Dive Brief:
- Skechers U.S.A. reported record sales of $2.41 billion in the first quarter of 2025, representing a year-over-year increase of 7%, according to a Thursday earnings report.
- Wholesale sales rose 8% to $110.5 million and wholesale volume rose 9%, while the average wholesale price declined 1%. DTC sales grew 6% to $49.5 million, with channel volume up 6%. DTC’s average selling price dropped 0.3%.
- The company pulled its previously released annual 2025 guidance and said that “due to macroeconomic uncertainty stemming from global trade policies,” it would not provide financial guidance at this time.
Dive Insight:
Despite overall positive earnings, Evercore analysts led by Jesalyn Wong said in an emailed note that the company pulling its guidance was likely to set a precedent for the Q1 earnings season.
“While understandably challenging to provide clarity on the [profit and loss] impact given how uncertain tariffs policy has been, we had hoped that [Skechers] would provide more details on the flow of the products shipments,” Wong said.
Wong added that knowing the number of Skechers products shipped from China to the U.S. would be particularly helpful for understanding how different scenarios and sensitivities could play out. “The lack of clarity is likely to keep investors on the sidelines in the near term,” Wong said.
The company’s sales in the Asia-Pacific region were down 3% in the first quarter, including a 16% decline in China.
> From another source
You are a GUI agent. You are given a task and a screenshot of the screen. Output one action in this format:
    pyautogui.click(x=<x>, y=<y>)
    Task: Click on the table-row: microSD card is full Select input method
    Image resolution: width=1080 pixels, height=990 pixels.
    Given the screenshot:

That regional downturn was offset by a 14% sales uptick in the region comprising Europe, the Middle East and Africa and an 8% sales increase in the Americas.
David Weinberg, chief operating officer of Skechers, said in the release that the company believes it has significant growth opportunities in China, and Skechers plans to continue its investments in product, marketing and infrastructure there.
Meanwhile, CFO John Vandemore said Skechers was confident in its ability to navigate the current market challenges.
“[We] know that our proven track record of managing this globally diverse brand with a unique and compelling product portfolio focused on delivering style, comfort, quality and innovation at a reasonable price will enable Skechers to endure and likely thrive during this time,” Vandemore added.
However, supply chain challenges could have an impact on the company’s bottom line, depending on how the current tariff situation plays out, said Wong.
“Any announcement to ease China tariffs will be a major catalyst” for Skechers, mainly because between 40% to 45% of its softlines are manufactured in China, Wong said.
Wong added that the majority of Skechers’ kids’ footwear products are made in China, and Evercore channel checks suggest that shipments from China to the U.S. have been halted.
“Should current tariffs situation/rates persist, Vietnam is unlikely to be able to replace the lost volumes on this segment,” Wong said. “We also understand that there is a slight premium in pricing for products made in Vietnam vs made in China.” Wong said that while shipping costs are relatively similar from both countries, shifting production toward Vietnam “in a meaningful way” could potentially impact Skechers’ margins moving forward.